Walker signed a series of laws that increased the oversight authority of several legislative committees. That included giving the finance committee veto power over administration proposals to significantly increase Medicaid reimbursements.

The finance committee refused to schedule a hearing on the latest proposal after a member anonymously objected in April, blocking it from implementation. Committee leaders say they worry about the annual $103 million general revenue cost of maintaining higher Medicaid reimbursement rates once pandemic relief runs out.

Finance committee co-chair Rep. Mark Born, R-Beaver Dam, told Wisconsin Watch and WPR that the Legislature already made substantial investments in long-term care in the three most recent state budgets.

Committing the amount of money requested by the health department halfway through a budget cycle is “exceptionally rare,” Born said in a statement.

As the proposal sat, the Wisconsin Supreme Court ruled the finance committee could not legally block spending on conservation projects initiated by the governor’s administration.

The ruling may have emboldened Evers to move ahead on the reimbursement increase despite the finance committee’s inaction.

“Unfortunately, Republican lawmakers had objected to that plan and subsequently failed to take further action,” Evers communications director Britt Cudaback wrote in a statement to WPR and Wisconsin Watch. “Thus, the governor directed DHS to do it anyway using federal funds already allocated to the department.”

Tuesday’s constitutional amendment vote could affect those dynamics.

Although vague language in the proposed amendment creates ambiguity over the full scope of the potential, a yes vote would certainly grant the Legislature more authority over spending previously held by the executive branch, said Philip Rocco, an associate professor of political science at Marquette University. 

One possible outcome: Governors and the departments they oversee could no longer make decisions about federal emergency dollars, such as boosting compensation to care providers, without the Legislature’s oversight.

While the amendments are most clearly aimed at power over undesignated and unanticipated federal dollars, they could impact other types of funding, said Bryna Godar, a staff attorney at University of Wisconsin Law School’s State Democracy Research Initiative.

Split party control between the Legislature and governorship means Wisconsin residents can expect continued legal fights over the scope of the Legislature’s power regardless of Tuesday’s election outcome, Rocco said. 

Asked for his reaction to the administration’s move, Joint Finance Committee Co-chair Sen. Howard Marklein, R-Spring Green, wrote in an email to WPR and Wisconsin Watch: “We have had a productive dialogue with DHS on this topic and I had hoped that we would come to an agreement. I look forward to continuing the discussion during the budget process next session.”
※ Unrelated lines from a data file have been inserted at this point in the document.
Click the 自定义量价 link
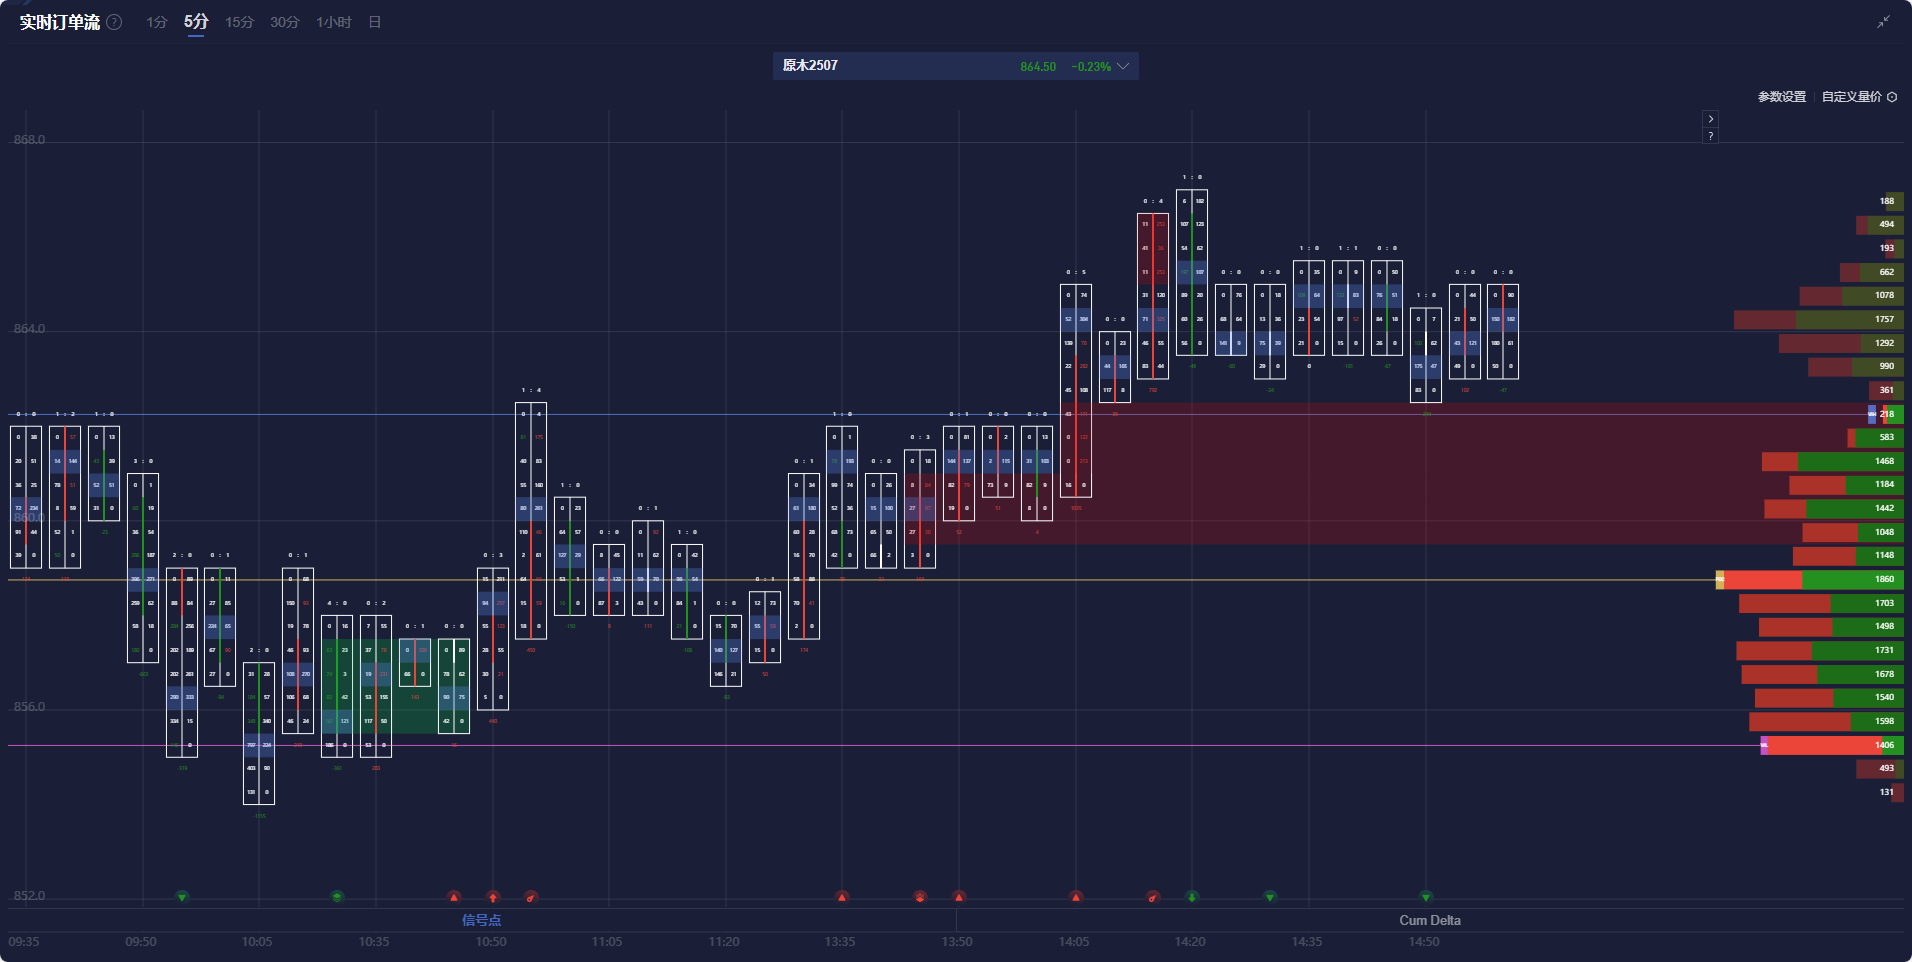1851,97
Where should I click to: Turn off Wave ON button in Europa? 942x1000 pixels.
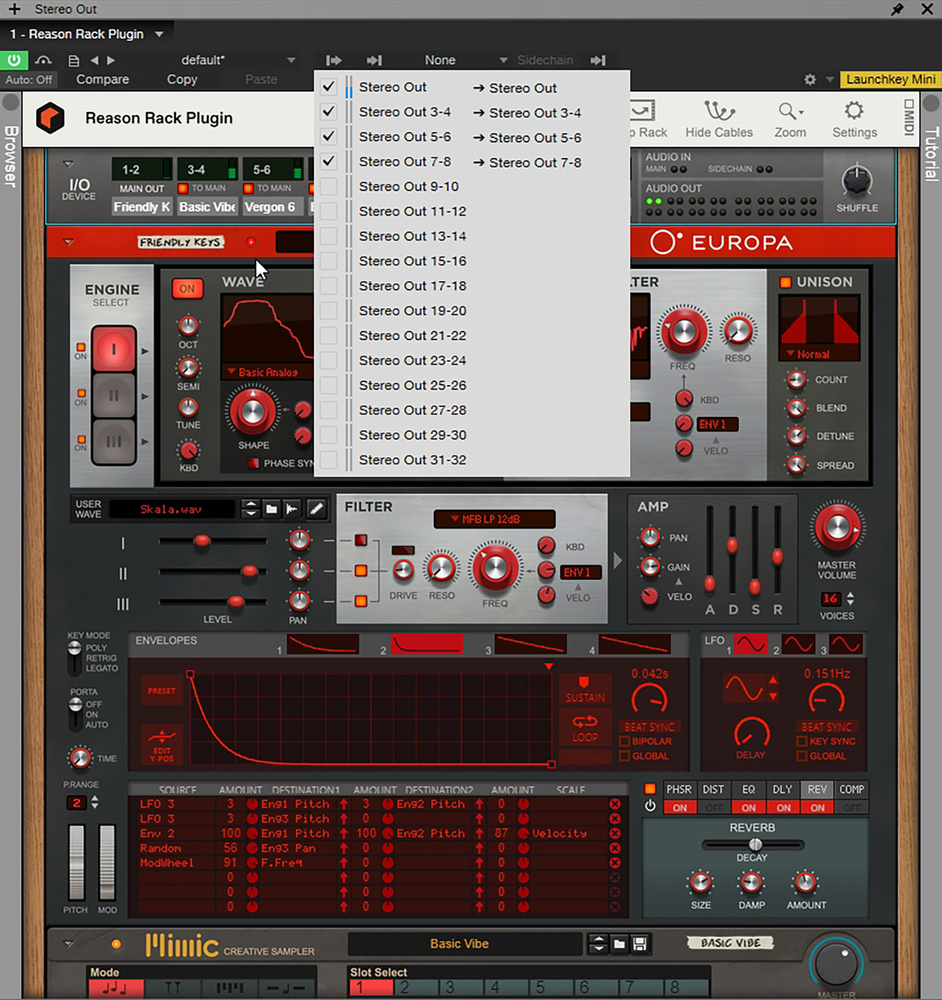186,289
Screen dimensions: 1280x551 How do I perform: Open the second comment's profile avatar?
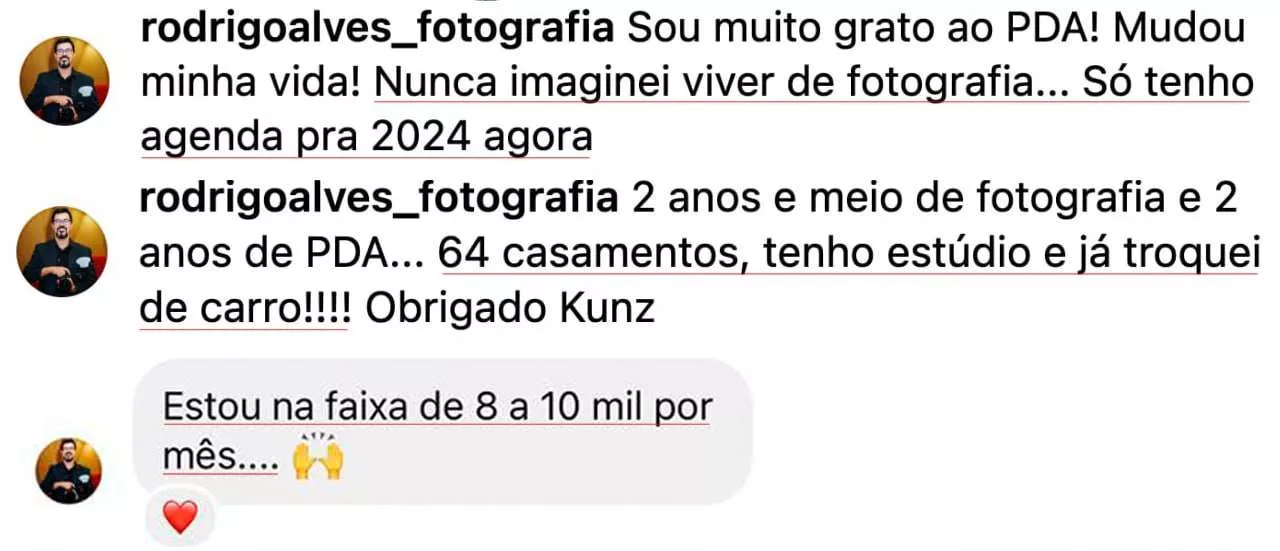[x=65, y=252]
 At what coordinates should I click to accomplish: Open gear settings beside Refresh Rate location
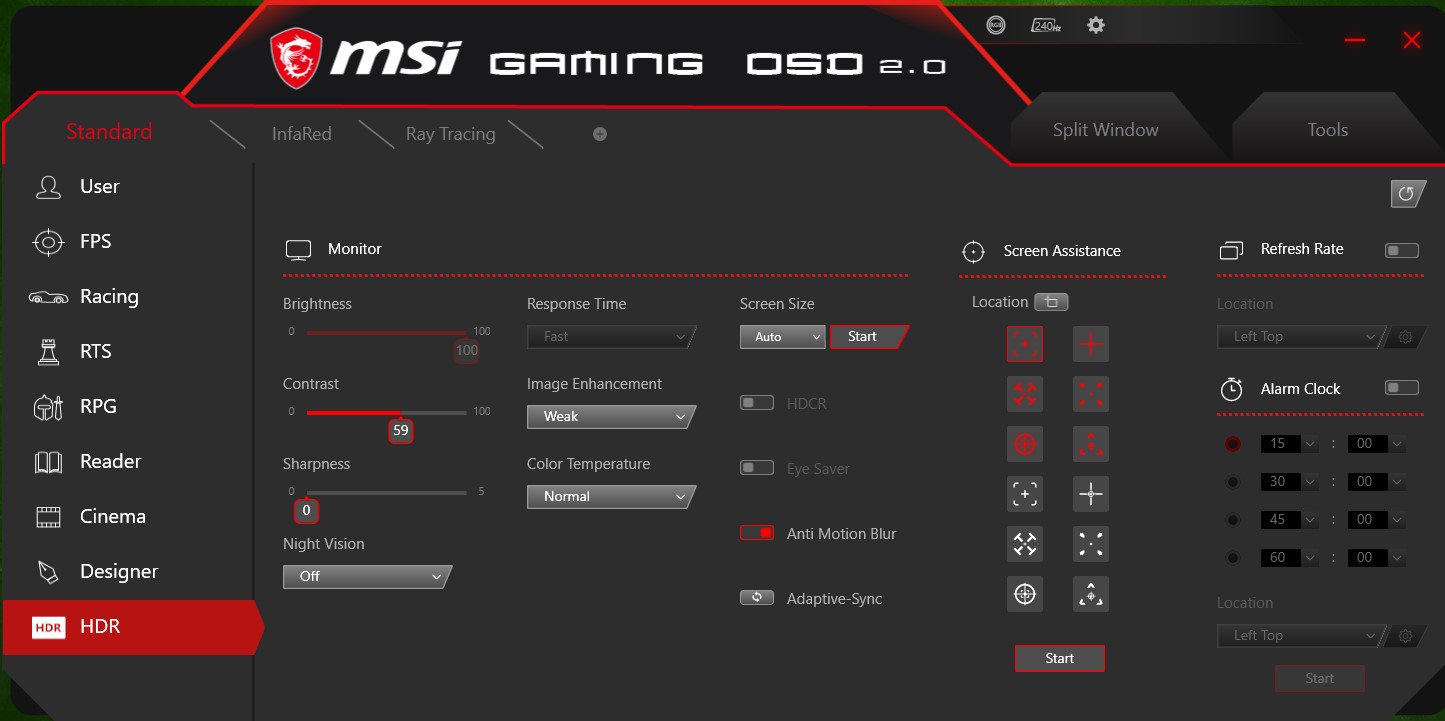(x=1405, y=337)
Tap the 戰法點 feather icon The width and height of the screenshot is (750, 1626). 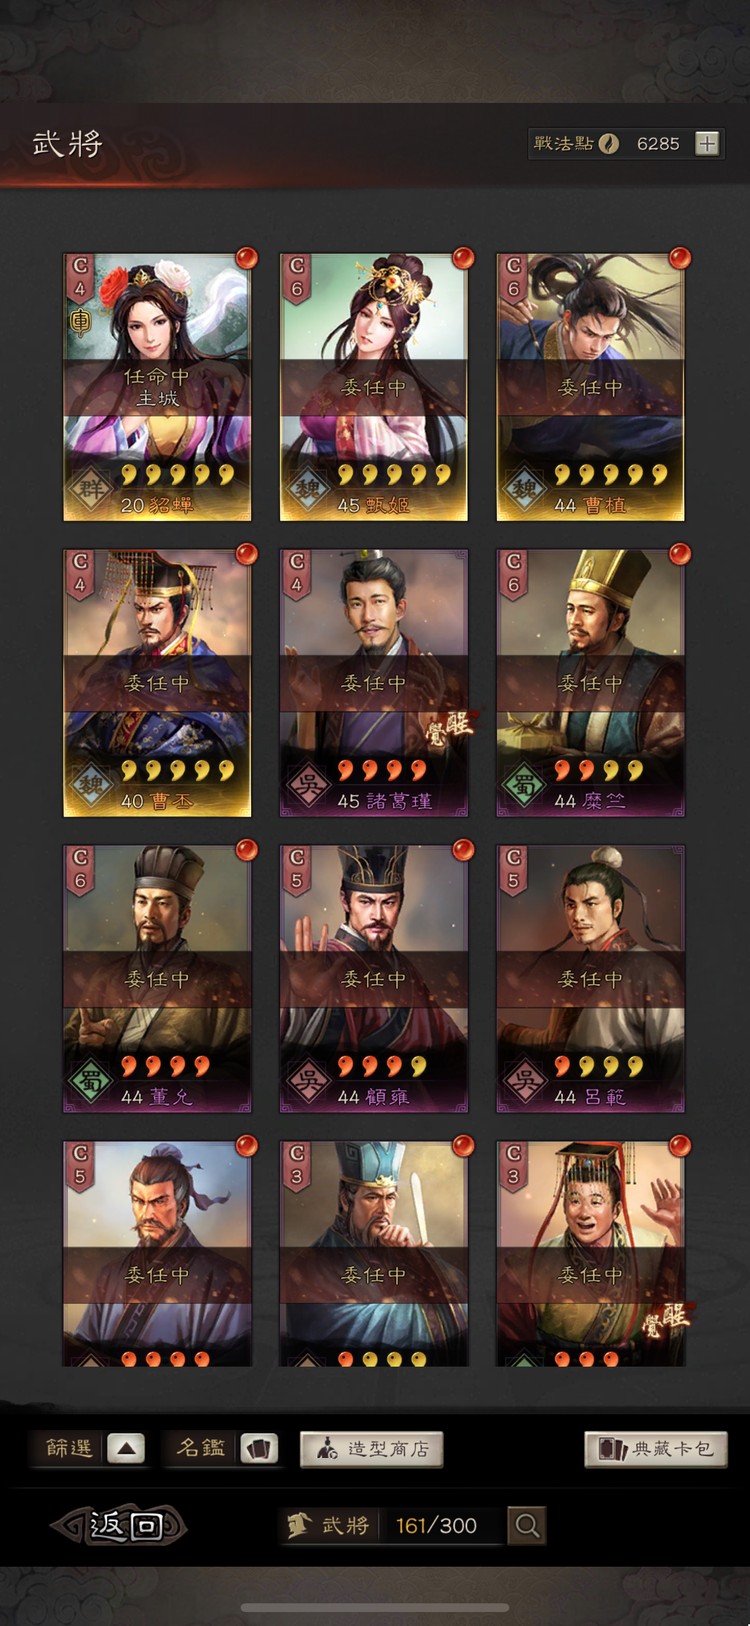[x=608, y=144]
The federal pandemic funds that Evers allocated for the rate hike will be available to providers through June 2025. The Legislature will control any future changes through the next two-year budgeting process that culminates in July 2025.

Evers’ plans to increase reimbursement rates beginning in October 2024 make political sense, Rocco said.

“It is a lot harder to repeal something than it is to stop it from being enacted in the first place.”

Nearly two-thirds of assisted living providers would see reimbursement rate increases of about 40 percent while three in four supportive home care providers would see increases of about 16 percent — raises that many providers say they can’t afford to lose.

Editor’s note: This story has been updated to clarify the length of time federal pandemic funding will be available to care providers.